Terretta•17 minutes ago

> OpenAI is speech-to-speech, there is no TTS in voice mode

Which results in the interesting situation where the transcript isn't what was said:

Q: Why do the voice transcripts sometimes not match the conversation I had?

A: Voice conversations are inherently multimodal, allowing for direct audio exchange between you and the model. As a result, when this audio is transcribed, the transcription might not always align perfectly with the original conversation.

keizo•about 2 hours ago

interesting read albeit over my head, but i spent half of yesterday comparing Gemini Live (websockets) vs gpt-realtime-2 and while gpt is super good, seemingly more robust. Gemini connects faster.

giancarlostoro•about 4 hours ago

Probably because WebTransport is the lesser known alternative to WebRTC.

est•about 3 hours ago

WebTransport requires some speicific server setup.

cldouflare doesn't support WebTransport well.

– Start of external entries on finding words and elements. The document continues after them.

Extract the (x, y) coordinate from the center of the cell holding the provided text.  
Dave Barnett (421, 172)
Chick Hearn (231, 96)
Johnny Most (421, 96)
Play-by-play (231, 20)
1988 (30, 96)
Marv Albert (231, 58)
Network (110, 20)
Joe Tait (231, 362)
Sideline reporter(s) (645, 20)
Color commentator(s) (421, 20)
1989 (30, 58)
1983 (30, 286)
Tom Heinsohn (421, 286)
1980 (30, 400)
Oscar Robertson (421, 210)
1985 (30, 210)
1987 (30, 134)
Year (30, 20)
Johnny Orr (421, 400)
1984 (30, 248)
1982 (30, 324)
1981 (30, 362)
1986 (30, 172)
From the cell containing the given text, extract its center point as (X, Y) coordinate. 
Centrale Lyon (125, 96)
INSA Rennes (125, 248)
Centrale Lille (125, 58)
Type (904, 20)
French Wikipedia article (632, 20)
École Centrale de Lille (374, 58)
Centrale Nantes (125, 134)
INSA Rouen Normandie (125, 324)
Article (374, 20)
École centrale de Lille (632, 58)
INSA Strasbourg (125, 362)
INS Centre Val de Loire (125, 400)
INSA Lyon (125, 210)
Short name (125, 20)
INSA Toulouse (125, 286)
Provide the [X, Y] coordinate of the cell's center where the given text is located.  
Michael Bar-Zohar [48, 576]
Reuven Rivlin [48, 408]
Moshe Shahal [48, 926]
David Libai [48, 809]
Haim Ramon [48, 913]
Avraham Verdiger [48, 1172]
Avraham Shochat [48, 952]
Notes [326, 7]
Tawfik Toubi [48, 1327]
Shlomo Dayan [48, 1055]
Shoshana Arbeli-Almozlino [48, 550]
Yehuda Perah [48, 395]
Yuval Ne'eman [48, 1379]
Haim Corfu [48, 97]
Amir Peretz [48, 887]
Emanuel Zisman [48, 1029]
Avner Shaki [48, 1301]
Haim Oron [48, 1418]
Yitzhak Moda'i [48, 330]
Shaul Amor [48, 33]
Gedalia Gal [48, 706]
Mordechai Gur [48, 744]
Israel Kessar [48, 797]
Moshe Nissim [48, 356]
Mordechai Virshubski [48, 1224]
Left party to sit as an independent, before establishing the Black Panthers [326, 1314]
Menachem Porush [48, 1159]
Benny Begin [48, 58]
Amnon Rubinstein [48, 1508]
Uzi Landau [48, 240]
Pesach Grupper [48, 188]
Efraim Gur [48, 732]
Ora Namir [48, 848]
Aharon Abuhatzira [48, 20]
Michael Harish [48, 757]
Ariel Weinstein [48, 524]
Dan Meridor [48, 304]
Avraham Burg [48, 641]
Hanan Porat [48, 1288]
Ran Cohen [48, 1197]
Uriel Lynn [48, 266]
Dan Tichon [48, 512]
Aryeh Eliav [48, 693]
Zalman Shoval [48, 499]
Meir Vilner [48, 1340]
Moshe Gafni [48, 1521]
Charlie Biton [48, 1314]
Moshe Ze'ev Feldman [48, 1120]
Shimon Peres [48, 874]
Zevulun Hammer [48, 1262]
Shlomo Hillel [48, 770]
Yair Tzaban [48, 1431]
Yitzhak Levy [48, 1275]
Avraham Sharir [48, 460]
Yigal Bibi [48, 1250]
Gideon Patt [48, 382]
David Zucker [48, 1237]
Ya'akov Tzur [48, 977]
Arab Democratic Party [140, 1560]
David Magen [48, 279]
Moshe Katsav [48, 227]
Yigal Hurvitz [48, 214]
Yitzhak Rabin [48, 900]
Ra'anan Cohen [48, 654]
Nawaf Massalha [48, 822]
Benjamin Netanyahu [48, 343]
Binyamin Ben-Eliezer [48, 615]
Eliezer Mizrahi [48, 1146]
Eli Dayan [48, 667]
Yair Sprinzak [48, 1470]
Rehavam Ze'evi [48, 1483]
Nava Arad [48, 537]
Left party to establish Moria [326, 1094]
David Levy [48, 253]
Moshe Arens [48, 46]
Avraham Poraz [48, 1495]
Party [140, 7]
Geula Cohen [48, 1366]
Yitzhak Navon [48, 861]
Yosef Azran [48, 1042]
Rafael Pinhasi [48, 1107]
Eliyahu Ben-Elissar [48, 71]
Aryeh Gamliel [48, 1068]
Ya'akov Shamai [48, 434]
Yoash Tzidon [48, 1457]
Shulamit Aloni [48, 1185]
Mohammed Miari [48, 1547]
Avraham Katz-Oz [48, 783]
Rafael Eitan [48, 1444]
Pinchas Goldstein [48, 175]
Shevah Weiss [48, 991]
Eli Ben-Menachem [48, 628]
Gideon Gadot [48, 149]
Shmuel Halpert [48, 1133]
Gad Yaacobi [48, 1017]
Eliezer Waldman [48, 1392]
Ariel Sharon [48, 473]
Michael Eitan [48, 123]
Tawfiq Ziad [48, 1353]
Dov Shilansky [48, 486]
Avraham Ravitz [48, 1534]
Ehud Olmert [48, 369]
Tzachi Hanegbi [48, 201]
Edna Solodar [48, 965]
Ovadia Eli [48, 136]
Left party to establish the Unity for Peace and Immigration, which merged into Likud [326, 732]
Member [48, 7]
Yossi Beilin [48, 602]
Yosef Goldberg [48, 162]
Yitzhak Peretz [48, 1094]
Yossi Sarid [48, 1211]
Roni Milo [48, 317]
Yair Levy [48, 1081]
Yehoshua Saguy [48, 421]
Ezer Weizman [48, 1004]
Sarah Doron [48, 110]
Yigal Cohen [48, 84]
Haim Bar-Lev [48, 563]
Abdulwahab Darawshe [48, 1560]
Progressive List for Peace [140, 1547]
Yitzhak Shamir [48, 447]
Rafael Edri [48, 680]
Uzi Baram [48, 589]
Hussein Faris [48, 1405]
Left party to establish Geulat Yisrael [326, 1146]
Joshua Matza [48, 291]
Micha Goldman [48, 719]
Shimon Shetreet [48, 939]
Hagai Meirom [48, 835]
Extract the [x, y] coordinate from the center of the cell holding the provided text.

brcmthrowaway•about 1 hour ago

This is interesting. Does niche knowledge in this area command $1mn salary?

hnav•16 minutes ago

It can, in general knowing how to shuffle packets according to RFCs is a pretty decent gig. Pretty much every hyperscaler ends up building various LBs and the learning curve is too steep to just toss randos at it unsupervised, but at the same time it's not necessarily inventing anything new most of the time.

ec109685•39 minutes ago

> “Here’s a million dollars to implement WebRTC for the fourth time”

“Hell no”

> “Umm…”

Giefo6ah•about 3 hours ago

Yet another victim of IPv4, and you still find countless detractors of IPv6 on every thread where it's mentioned.

spongebobstoes•about 3 hours ago

IPv4 support is necessary, but IPv6 isn't

whattheheckheck•about 3 hours ago

How would ipv6 handle it

tardedmeme•about 3 hours ago

You just send packets to the other party's address and they send packets back to yours. Both parties know their address and you don't need a relay in the middle.

pocksuppet•19 minutes ago

It's not really relevant in this case since one endpoint is a massive server farm.